This notebook authenticates EE, configures a small region/time window, triggers TFRecord exports using data_export.export_ee_data, and shows how to monitor and optionally download results.

In [None]:
import json
from datetime import datetime
from pathlib import Path    

import ee
# Optional for downloading TFRecords later:
# from google.cloud import storage

from data_export import export_ee_data, ee_utils

In [2]:
try:
    ee.Authenticate()
except Exception as exc:
    print("Auth skipped or already configured:", exc)

In [3]:
ee.Initialize()
print("Earth Engine initialized", datetime.utcnow())

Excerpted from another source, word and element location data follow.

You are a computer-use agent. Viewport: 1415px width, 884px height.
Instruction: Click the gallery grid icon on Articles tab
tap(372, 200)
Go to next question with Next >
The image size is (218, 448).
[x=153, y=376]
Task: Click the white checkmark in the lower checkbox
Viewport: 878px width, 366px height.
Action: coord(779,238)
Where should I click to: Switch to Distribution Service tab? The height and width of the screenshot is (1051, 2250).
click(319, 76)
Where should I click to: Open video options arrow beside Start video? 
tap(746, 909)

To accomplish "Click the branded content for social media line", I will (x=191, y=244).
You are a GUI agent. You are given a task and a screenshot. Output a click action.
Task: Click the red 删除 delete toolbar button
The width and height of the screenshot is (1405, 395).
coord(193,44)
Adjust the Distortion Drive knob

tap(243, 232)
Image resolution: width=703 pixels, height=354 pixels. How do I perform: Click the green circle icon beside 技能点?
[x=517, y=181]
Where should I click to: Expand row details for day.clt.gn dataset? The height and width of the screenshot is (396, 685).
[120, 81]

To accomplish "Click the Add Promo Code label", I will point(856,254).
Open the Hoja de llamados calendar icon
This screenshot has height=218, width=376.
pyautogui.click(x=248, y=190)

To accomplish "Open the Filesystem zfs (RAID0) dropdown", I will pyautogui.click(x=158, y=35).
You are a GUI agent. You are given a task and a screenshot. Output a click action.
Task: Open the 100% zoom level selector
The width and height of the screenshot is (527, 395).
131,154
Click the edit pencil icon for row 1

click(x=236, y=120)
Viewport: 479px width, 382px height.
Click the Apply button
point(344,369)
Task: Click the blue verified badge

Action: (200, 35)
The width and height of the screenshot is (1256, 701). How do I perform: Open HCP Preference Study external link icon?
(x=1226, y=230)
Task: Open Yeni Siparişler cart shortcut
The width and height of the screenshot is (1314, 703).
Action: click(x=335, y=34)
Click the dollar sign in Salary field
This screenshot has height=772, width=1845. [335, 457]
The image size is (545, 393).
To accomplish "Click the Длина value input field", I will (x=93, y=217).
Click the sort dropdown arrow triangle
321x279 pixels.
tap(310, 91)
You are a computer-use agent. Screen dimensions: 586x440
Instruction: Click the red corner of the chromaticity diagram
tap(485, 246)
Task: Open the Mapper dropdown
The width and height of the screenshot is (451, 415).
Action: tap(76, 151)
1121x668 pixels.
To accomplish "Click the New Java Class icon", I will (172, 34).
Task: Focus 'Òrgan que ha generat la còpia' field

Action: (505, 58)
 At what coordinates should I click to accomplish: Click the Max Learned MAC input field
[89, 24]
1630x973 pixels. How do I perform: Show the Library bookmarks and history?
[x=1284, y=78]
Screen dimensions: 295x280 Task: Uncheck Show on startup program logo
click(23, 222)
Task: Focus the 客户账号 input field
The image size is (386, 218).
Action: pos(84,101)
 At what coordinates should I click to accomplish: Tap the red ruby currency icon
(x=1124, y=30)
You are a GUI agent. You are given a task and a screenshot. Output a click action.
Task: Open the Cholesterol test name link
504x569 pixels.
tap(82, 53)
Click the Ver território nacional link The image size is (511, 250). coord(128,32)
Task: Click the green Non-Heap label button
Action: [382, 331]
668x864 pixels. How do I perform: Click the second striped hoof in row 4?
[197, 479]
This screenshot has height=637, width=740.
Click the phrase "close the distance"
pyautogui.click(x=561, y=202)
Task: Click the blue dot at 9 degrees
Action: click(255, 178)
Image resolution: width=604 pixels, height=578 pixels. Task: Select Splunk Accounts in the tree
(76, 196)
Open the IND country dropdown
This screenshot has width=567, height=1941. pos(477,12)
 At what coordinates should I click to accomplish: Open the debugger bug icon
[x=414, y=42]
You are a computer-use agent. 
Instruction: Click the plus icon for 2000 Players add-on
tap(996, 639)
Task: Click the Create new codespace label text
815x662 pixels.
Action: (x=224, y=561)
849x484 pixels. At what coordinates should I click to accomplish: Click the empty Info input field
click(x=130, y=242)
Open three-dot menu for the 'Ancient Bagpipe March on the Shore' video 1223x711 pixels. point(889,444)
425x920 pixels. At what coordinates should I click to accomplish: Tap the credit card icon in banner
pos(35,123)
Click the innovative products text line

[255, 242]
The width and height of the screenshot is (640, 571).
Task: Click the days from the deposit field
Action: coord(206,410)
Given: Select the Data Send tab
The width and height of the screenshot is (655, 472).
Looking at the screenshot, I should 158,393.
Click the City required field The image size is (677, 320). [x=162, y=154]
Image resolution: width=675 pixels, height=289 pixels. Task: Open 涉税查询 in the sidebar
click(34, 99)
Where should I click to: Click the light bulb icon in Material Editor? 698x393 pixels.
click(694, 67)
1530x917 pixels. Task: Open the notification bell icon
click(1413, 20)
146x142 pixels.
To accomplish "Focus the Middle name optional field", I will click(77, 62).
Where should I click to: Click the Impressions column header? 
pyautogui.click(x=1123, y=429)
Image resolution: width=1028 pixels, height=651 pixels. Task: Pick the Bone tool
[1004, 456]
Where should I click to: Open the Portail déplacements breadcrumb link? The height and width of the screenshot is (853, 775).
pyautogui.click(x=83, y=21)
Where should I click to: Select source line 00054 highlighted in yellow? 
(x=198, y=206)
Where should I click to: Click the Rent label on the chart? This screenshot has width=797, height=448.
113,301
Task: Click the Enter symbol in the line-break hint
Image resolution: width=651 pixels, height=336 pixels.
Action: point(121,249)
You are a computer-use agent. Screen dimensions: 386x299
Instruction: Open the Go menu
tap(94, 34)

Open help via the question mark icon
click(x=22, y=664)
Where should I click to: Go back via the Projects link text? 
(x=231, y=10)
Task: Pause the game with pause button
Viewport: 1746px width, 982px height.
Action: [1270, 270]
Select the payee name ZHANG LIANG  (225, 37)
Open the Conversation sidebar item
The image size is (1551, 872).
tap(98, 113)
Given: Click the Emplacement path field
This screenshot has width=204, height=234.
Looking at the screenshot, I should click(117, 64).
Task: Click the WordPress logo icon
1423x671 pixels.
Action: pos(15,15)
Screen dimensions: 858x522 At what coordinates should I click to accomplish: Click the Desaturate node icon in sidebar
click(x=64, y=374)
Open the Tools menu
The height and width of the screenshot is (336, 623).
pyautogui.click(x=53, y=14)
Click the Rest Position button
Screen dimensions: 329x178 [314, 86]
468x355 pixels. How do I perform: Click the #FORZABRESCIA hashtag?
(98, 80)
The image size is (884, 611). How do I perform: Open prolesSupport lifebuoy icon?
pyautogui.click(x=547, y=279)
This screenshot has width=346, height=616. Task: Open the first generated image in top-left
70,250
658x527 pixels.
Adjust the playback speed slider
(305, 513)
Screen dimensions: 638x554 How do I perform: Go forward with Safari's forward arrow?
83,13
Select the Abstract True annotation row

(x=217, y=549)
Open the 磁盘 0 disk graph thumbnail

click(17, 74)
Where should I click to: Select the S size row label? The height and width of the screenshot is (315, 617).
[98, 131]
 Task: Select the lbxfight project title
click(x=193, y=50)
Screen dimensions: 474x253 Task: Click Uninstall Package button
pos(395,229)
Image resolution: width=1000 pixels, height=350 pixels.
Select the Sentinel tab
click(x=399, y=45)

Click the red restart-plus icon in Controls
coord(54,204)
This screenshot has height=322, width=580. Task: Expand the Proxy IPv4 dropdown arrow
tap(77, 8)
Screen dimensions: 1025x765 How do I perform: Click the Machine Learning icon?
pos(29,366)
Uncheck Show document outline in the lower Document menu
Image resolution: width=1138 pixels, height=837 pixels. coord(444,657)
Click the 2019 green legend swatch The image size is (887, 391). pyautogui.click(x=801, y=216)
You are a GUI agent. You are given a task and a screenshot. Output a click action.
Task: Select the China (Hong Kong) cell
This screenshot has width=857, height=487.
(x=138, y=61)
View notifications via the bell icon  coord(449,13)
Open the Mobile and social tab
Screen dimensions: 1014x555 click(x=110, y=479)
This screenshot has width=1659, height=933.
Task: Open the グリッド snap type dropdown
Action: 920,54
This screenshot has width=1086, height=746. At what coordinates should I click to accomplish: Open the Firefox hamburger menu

Earth Engine initialized 2025-10-14 07:45:27.328310


In [15]:
params = {
    "bucket": "lmudl-wildfire-compilation-bucket",     # e.g., "my-bucket"
    "folder": "demo",                 # subfolder inside bucket
    "prefix": "sample",               # file prefix
    "start_date": "2021-08-01",
    "end_date": "2021-08-15",
    "kernel_size": 64,
    "sampling_scale": 1000,
    "eval_split_ratio": 0.05,
    "num_samples_per_file": 100,
    # [west, south, east, north] in degrees; pick a small test area
    "region_bbox": [-122.6, 39.5, -120.9, 41.0],
}
print(json.dumps(params, indent=2))

{
  "bucket": "lmudl-wildfire-compilation-bucket",
  "folder": "demo",
  "prefix": "sample",
  "start_date": "2021-08-01",
  "end_date": "2021-08-15",
  "kernel_size": 64,
  "sampling_scale": 1000,
  "eval_split_ratio": 0.05,
  "num_samples_per_file": 100,
  "region_bbox": [
    -122.6,
    39.5,
    -120.9,
    41.0
  ]
}


In [13]:
def export_slice(config: dict):
    required = ["bucket", "folder", "prefix", "start_date", "end_date"]
    for key in required:
        if not config.get(key):
            raise ValueError(f"Missing required parameter: {key}")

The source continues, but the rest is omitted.